[Stored data]
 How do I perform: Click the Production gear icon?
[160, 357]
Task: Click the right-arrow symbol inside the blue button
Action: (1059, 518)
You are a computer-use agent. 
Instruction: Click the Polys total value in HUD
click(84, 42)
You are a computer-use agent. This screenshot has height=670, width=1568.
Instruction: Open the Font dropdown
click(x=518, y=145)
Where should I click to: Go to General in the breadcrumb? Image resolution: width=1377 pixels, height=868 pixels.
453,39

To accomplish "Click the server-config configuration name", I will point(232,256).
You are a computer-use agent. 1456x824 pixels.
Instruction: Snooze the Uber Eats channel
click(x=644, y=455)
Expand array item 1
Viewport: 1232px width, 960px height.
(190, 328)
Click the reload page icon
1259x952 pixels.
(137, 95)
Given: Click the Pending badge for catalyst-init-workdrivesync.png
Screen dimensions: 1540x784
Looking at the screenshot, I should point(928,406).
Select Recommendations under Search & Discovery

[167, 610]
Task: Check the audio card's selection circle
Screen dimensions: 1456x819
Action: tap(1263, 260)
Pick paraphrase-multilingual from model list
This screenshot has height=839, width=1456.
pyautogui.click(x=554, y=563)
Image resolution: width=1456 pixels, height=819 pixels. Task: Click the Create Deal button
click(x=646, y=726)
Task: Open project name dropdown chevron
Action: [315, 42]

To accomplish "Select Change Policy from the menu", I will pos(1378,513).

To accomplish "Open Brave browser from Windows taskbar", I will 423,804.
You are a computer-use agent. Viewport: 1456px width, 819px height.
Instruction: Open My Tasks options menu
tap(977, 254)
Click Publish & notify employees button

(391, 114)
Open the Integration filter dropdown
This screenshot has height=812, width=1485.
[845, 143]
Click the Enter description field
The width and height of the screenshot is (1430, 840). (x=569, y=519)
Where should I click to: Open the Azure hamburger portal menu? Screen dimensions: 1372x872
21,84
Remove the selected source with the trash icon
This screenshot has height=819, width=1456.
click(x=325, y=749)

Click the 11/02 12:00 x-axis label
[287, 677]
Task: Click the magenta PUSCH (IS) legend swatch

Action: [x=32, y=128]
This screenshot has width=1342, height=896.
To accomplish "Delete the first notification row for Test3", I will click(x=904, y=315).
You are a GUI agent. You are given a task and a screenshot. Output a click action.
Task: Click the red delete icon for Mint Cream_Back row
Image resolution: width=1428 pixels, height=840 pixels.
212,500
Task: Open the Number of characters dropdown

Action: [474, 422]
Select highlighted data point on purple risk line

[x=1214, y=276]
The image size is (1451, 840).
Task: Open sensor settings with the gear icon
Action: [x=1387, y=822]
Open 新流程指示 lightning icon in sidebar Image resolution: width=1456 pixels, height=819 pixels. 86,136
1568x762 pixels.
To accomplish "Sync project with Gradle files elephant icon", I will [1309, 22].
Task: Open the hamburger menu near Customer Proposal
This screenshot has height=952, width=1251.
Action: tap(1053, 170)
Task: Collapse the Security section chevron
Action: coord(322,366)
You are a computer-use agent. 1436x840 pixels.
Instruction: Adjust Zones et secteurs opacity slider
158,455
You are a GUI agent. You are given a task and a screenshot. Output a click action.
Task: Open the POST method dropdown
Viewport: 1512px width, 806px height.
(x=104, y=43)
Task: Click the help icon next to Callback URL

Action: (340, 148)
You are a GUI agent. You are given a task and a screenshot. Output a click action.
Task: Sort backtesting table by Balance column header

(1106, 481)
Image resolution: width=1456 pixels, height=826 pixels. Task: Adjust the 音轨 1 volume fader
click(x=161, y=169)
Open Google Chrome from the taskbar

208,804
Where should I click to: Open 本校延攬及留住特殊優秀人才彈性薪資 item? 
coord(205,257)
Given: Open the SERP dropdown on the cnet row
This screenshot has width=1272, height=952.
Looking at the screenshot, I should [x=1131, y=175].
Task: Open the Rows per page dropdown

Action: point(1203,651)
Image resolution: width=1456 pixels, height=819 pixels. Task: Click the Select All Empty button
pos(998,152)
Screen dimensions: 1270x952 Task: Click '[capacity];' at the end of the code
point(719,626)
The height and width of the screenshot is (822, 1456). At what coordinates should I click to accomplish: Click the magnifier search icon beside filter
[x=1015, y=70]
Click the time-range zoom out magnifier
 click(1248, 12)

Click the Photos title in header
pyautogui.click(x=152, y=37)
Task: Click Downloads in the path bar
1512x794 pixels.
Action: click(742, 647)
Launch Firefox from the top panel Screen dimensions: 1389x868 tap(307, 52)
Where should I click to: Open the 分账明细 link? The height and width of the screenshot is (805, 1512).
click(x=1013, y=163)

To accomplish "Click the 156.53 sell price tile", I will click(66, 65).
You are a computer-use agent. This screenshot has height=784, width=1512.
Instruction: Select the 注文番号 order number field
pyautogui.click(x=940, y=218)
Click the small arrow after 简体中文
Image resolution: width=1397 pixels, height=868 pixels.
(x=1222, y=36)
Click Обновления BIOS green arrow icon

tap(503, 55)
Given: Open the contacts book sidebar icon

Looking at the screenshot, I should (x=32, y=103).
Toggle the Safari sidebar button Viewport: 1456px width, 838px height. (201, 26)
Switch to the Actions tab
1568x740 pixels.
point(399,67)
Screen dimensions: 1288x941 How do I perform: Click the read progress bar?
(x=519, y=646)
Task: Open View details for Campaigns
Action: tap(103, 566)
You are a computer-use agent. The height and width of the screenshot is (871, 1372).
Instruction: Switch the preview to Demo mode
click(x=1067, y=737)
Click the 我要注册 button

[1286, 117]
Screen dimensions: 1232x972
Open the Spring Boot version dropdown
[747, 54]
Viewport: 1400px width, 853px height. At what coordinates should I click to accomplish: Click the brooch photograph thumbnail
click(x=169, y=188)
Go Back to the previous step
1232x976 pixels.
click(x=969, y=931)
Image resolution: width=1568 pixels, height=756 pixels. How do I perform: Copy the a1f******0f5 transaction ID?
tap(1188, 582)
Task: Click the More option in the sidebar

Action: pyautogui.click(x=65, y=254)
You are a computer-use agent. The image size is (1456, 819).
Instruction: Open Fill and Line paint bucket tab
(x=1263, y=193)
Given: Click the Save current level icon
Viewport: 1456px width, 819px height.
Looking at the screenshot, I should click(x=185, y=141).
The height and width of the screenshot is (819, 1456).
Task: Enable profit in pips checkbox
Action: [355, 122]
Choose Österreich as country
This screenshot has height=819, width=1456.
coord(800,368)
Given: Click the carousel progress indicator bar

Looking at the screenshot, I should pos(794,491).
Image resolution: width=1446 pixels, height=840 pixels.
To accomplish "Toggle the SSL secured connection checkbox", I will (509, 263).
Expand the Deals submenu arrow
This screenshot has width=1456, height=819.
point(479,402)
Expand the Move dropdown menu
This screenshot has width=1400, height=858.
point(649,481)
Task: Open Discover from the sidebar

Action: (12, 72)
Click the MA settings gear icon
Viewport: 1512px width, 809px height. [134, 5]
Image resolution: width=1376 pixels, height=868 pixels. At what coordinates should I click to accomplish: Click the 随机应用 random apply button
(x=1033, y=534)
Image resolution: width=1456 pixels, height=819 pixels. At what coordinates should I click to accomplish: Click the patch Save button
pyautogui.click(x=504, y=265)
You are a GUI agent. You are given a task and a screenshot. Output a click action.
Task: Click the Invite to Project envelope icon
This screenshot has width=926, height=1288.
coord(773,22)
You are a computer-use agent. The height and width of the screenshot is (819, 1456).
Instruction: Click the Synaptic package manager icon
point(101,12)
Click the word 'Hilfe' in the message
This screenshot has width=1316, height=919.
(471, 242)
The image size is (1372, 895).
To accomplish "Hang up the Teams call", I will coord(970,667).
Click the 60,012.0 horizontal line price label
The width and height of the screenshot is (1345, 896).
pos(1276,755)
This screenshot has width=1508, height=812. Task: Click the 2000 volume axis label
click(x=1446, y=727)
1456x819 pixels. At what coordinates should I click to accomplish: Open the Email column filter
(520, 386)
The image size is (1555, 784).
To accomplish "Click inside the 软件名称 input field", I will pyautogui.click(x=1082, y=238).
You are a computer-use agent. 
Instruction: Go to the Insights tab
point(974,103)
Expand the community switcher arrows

> **Problem**
Only the lines above, from the first through the one holding "has height=670, width=1568.", are to be output, and they must be copied exactly.

> **Reply to the task**
 How do I perform: Click the Production gear icon?
[160, 357]
Task: Click the right-arrow symbol inside the blue button
Action: (1059, 518)
You are a computer-use agent. 
Instruction: Click the Polys total value in HUD
click(84, 42)
You are a computer-use agent. This screenshot has height=670, width=1568.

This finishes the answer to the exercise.